“The King will reply, ‘I tell you the truth, whatever you did for one of the least of these brothers of mine, you did for me.’ Matthew 25:40
Treat my spouse as I would Jesus? Not going to happen! One has to wonder if we really believe these plain words. Do you see Christ in your spouse and seek to meet his or her genuine needs as though he or she is Christ Himself standing before you? Do you see Christ in your child? In your parents? In your neighbor? (Use the definition of “neighbor Jesus gives in Luke 10:29). This account Jesus tells of the universal finale upon His return ought to be transformative in how you NOW treat others who are in the household of faith especially, and those who are not, but whom you hope will be. In His account of the sheep and the goats this is plainly what Jesus says. In fact, it is a definer in separating the sheep and the goats whose separation is forever. Is this intended as an incentive to give the next poor-looking panhandler a handout? Not necessarily; they are maybe not poor, or possibly feeding an addiction. “How blessed is the man who WISELY considers the poor man’s case.
Furthermore, Matthew 25 is not a command to care for the physically poor. However, the poor are included, while the full intent of the command concerns all that are spiritually poor, since there is a variable poverty of the knowledge of God and the fullness of the gospel in everyone. We minister to all members of the body of Christ in obeying these words of Jesus; we serve others who may not be in His family, because we genuinely hope by our ministry in His name to meet their needs, physically and spiritually, and bring them to the Savior and into His kingdom.
The spiritually poor need to be fed; they need to drink the living water; they need to be clothed with the armor of salvation; they need to be transformed from aliens to adopted members of God’s family; they need to be healed with the balm of Gilead; they need to be set free from the bondage of sin. This is not primarily a passage for social justice as it is used in many circles, while ignoring much else in God’s Word; it is a passage requiring spiritual justice, giving flesh to Jesus’ command to love your neighbor as yourself, and loving God just as He has loved you!

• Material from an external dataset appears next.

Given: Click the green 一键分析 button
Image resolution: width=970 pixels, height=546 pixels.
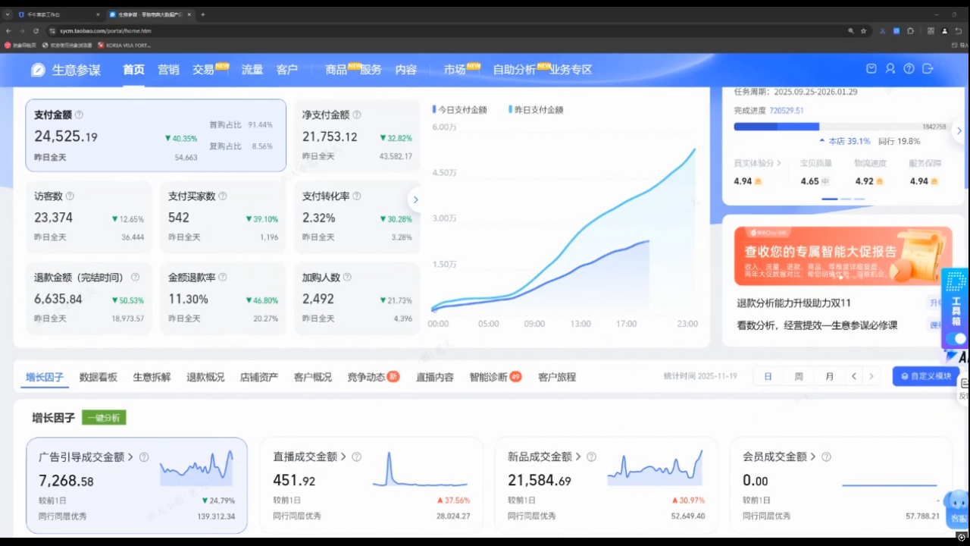Looking at the screenshot, I should [x=104, y=418].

Very unfortunately, seeing this passage only in terms of caring for the physically poor, has led many to miss the thrust of Jesus’ words concerning how we are to treat everyone around us, beginning with our own household (Jerusalem), our neighborhood (Samaria), our place of work, leisure, school, wherever we are called (the uttermost part of the world). Seeing our family members and our neighbors as Christ Jesus, transforms your eyes, hands, energy, mind, and heart. You begin to see them as He does. Not impossible; else He would not say what He has.
When you fail to be concerned enough about the spiritual needs in your brother, sister or child, when you bark at your spouse, when your own convenience and pleasure is your first thought, you need to become immediately pricked by this: you are treating Jesus the same way. The warning of Jesus in Matthew 25 ought to penetrate a calloused heart as you contemplate final judgment, if indeed you give it any serious thought. The warning of Jesus needs to stir your mind, “Many will say to me in that Day, ‘Lord, Lord, did we not…….!’ And he will say to them, ‘Depart from me, I never knew you!’ (Matthew 7:22) Those words bring an exclamation point to this account of the sheep and the goats. Which will you be? What are you now?
Relook with eyes of faith how you see those before you. See them as Jesus Himself. How would you treat Him if He were standing right in front of you? Well, He is!